Edit so I’m relatively new here; how am I supposed to respond to hate speech written directly to me? I’m trying very hard to be polite but it’s just so exhausting having even the most innocuous LGBT content be attacked by bigotry.
It’s considered very abusive and not allowed here. I banned the user and the comments are all removed.
Ban after one comment? Isn’t this a bit harsh?
I read the multiple comments expressing religiously motivated bigotry before they were removed. The ban was entirely justified.
Lobsters has a public moderation log if you want to review.
Peter (@pushcx) will probably prune this comment thread any moment from now (does not relate to computing), but Banning someone just for having a different viewpoint than your own seems a bit harsh.
It’s not clear cut, of course. But I do not think it would be disproportionate to at least give a time limited ban with a warning. Because it is not just a different viewpoint; Nick attacked a marginalized group just because they were mentioned. When moderating a community you sort of have to choose between the attackers and those being attacked. You either force out the former or they will alienate the latter.
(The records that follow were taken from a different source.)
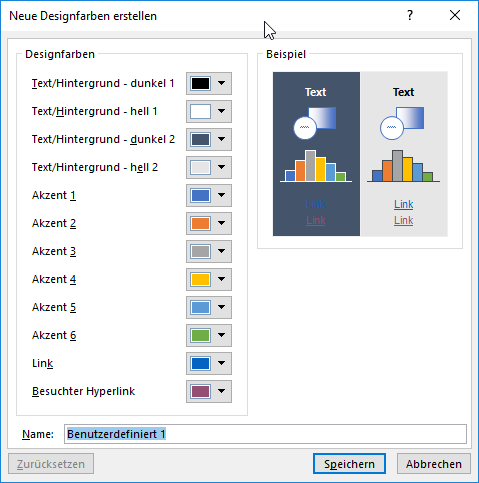The height and width of the screenshot is (483, 479).
Task: Close the Neue Designfarben erstellen dialog
Action: tap(455, 15)
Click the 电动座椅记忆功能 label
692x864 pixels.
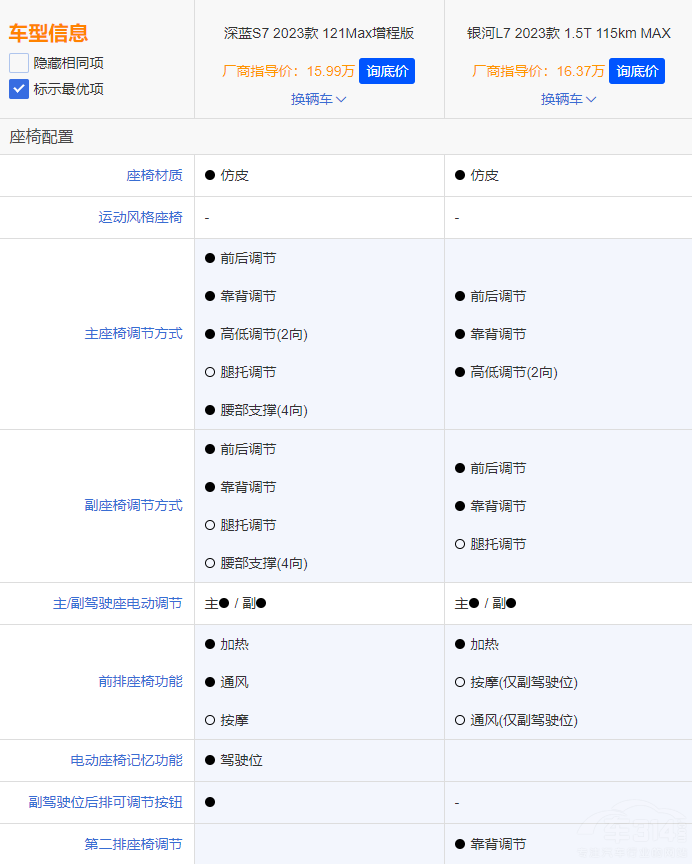126,761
Leaving a hatted comment to note that this is pretty much the mod philosophy at work here, yes, the paradox of tolerance.
There is no realistic pro-LGBT movement. There are anti-LGBT, and anti-anti-LGBT movements (this is not a logical negation).
Bigotry with a nice veneer does not become a “different viewpoint” simply because of that nice veneer.
Seems like exterminist bigotry is fine and dandy on this site, which is a real shame. Makes me much less inclined to hang around.
It’s not fine. I don’t think it’s fine. See also his massive amount of flags, and the deluge of people telling him to shut it. Going to -10 is practically unheard of on Lobsters.
I’ve been a long time active member (9+ years 1600+ comments), and this is by far the worst anti-LGBT garbage I’ve seen on this site. I wholeheartedly support a ban.
Railing against gay people on a tech focused site is massively off-topic, which is why you are getting your comments flagged.
You are free to express your views on these topics elsewhere. When posting here, please confine yourself to tech, where I know your input is valued.
This reads like copypasta
did not read this but I think you are confused and it is a shame to see you being negative about gays.
I think your comment is off-topic here because lobste.rs is primarily a computing-focused forum, but your commentary has no relation to computing.
But since I read the linked paper anyways, I’ll include my summary of its argumentation for other readers:
Regardless of whether one agrees or disagrees with those points, this doesn’t seem like a matter of pseudoscience at all, but rather philosophy discussing the classification of “disorder”. It doesn’t directly make claims like “individuals of population X are more likely to have property P than those of population Y”, which would be more scientific. Nor does it make a claim that treating non-distressing disordered behavior would be good.
Overall, I am concerned because your comment is citing sources that don’t seem to justify the statement you’re making.
Oops, I realize now that my comment is serving to artificially push this post higher in the rankings, along with the rest of this thread.